- [Your instructions]
Write the next part of the passage on livestock farming and the care of individual animals, picking up after its final sentence.

Updated: May 4, 2020
Farm animals, or livestock as they are commonly known, are a collective of animals that have been farmed for profit via the production of milk, meat and or fibre for centuries throughout the world. The rich history of livestock production has resulted in some fabulous innovations in the way milk, meat and fibre has been produced and collected in addition to the way animals are managed. However, as animal numbers increased and production intensified, the individuality of each animal has been lost along the way as profitability is seldom measured on an individual basis with the focus on total production. The result being that farming has become a numbers game for most and in the worst cases, animals are seen as mass production units.
For livestock agriculture to be relevant in the future, the pendulum needs to swing back to making every animal count; to focus on the health and wellbeing of individuals and to recognise the role sentience has on increasing profitability and sustainability. This is at the heart of the societal drive towards total transparency and responsible food production. Perversely a love of the individual animals is why most farmers, farm and why most of the world's food comes from family farms. Attention to detail has become the victim of increasing pressure on farmers to produce more for less with much of this pressure coming from the very consumers who now want to dictate terms of production.

- [Dataset excerpt]

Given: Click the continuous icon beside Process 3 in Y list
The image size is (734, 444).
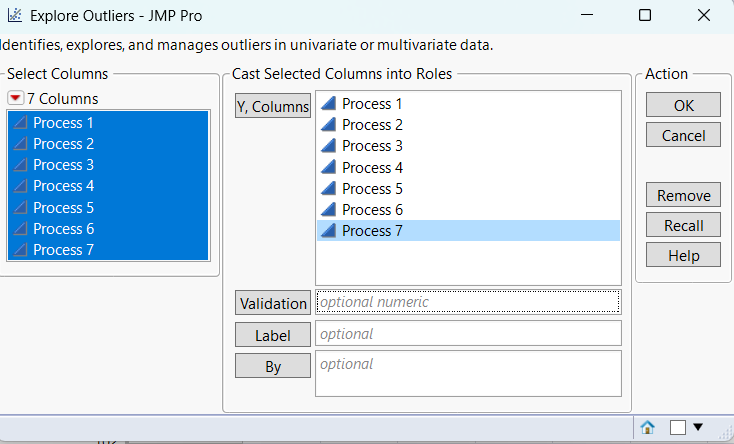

- [Task output]
The reality is that good welfare is good for business and the only thing that really needs to change is attitudes - on both sides of the supply chain. Pressure on farm, be it financial, social, emotional, environmental or a combination leads to stress in people which in turn causes stress in animals. Stressed animals are harder to manage and the cycle repeats with negative welfare outcomes for all involved. Breaking this cycle will require courage and the conviction that it is the right thing to do. For farmers this means a return to positive stock-handling and for the anti-farming lobby to acknowledge that animal agriculture is here to stay. Only when this happen will the progress towards positive welfare become accelerated and the focus on individual animal welfare be the norm.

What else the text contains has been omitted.